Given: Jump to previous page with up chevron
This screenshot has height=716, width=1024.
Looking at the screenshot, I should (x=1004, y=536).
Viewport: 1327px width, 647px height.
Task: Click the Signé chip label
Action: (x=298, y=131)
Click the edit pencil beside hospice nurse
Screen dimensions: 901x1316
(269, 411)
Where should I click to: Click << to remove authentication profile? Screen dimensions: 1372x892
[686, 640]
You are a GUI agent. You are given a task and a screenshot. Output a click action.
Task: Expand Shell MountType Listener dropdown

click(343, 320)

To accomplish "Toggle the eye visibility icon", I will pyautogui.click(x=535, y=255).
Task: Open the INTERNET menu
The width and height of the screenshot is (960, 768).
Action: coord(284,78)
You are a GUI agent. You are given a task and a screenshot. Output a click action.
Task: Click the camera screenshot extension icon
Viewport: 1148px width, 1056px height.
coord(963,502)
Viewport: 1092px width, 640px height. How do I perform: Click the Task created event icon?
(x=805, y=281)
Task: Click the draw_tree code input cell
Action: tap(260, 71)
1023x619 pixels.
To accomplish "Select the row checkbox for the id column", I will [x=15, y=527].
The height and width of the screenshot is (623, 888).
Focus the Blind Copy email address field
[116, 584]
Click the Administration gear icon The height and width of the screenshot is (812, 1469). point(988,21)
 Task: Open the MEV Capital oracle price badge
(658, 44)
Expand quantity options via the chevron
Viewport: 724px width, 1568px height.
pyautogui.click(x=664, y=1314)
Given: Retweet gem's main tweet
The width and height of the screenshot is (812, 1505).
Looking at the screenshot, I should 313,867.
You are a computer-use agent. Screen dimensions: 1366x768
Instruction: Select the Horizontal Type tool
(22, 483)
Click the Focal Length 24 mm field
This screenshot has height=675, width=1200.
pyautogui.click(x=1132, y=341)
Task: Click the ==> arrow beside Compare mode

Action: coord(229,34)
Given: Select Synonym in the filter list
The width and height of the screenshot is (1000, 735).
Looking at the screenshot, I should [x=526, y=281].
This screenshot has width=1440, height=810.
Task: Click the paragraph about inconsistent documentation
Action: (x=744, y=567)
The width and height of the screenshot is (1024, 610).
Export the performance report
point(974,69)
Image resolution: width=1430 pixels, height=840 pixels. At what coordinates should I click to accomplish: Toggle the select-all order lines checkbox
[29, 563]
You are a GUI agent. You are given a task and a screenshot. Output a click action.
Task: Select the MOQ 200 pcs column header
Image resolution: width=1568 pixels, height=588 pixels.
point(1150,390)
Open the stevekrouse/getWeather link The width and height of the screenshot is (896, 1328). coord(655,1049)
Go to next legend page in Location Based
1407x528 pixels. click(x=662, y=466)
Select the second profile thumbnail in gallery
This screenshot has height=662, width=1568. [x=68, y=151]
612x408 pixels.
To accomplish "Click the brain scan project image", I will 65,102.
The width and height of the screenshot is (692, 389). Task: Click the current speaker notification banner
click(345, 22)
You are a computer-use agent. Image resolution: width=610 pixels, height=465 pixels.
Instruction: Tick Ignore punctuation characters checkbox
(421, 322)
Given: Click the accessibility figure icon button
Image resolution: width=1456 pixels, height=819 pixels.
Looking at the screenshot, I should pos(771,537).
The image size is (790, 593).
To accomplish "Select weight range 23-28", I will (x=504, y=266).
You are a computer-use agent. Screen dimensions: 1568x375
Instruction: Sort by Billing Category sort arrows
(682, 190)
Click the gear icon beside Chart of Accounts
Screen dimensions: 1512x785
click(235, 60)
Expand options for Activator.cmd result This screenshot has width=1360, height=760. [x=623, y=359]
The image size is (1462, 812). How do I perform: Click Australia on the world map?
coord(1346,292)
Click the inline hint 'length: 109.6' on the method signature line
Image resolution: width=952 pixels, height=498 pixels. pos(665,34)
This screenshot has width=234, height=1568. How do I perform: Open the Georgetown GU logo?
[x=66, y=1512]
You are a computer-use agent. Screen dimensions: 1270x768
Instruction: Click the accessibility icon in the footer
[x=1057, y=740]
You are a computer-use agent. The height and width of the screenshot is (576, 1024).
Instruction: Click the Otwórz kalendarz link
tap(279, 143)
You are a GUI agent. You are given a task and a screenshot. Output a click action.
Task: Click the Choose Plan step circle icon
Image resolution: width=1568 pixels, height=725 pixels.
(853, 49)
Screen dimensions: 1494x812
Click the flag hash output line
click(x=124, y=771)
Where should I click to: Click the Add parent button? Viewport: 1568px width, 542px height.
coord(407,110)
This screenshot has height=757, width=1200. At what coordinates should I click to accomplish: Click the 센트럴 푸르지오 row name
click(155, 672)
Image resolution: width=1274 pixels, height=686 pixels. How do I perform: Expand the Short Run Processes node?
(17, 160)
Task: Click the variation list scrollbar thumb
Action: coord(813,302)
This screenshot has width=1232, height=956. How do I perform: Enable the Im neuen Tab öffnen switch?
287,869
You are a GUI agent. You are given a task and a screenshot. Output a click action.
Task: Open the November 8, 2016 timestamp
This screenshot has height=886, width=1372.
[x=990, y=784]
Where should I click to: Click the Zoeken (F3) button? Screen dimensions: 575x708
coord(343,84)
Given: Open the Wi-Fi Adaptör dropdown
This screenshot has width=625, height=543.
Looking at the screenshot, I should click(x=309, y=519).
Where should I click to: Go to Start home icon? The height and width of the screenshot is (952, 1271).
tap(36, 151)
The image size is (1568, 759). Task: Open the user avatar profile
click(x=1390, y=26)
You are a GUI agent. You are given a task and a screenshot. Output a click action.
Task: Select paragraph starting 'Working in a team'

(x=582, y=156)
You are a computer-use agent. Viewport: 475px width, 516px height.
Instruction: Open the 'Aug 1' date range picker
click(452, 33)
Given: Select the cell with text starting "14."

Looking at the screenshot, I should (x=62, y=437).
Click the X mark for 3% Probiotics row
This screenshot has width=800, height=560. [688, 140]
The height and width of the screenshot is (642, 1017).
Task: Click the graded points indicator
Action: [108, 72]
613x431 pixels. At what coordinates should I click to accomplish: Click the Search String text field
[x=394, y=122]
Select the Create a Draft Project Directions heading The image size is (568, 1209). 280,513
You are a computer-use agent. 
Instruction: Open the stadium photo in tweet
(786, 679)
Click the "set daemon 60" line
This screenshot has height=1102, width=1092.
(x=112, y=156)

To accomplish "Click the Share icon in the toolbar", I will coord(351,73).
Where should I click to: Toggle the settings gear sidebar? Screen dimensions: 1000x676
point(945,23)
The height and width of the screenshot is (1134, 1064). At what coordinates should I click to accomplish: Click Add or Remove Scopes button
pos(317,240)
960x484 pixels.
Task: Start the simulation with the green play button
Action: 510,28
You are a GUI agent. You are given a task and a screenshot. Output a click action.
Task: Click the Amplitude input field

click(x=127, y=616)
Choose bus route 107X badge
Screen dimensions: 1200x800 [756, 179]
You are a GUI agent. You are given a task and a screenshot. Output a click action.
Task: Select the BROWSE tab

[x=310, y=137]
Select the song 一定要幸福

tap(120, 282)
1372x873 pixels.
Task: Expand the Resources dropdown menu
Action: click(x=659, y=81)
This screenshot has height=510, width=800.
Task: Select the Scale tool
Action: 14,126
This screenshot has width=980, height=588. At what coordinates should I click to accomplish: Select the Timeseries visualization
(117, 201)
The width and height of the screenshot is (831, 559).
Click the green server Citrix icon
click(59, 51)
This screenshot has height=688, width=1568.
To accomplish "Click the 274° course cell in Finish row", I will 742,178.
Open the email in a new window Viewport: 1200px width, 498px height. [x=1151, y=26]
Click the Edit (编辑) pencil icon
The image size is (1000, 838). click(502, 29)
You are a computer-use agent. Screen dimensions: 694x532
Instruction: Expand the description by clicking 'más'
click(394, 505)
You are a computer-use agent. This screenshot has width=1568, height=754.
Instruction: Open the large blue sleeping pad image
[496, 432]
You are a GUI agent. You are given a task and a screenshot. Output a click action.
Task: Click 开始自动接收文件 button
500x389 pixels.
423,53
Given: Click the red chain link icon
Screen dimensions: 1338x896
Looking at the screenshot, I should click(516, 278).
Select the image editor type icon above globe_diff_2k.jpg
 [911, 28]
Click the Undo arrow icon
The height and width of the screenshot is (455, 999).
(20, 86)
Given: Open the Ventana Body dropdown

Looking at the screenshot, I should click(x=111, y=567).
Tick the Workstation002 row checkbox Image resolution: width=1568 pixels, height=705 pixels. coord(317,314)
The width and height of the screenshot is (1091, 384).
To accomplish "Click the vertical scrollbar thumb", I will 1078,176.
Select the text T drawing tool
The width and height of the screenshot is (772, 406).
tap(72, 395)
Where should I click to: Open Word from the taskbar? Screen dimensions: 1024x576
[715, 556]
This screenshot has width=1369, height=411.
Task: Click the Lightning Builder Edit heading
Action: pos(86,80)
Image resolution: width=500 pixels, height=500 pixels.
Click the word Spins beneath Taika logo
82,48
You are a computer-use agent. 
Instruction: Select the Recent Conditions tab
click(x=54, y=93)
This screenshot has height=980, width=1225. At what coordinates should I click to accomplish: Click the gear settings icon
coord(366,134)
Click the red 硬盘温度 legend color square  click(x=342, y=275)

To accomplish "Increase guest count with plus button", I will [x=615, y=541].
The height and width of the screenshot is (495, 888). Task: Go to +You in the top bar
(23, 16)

.....

**Work instructions:** After reading the entries above, report the number of lines that include the string "will". Give no other text.

**Result below:** 8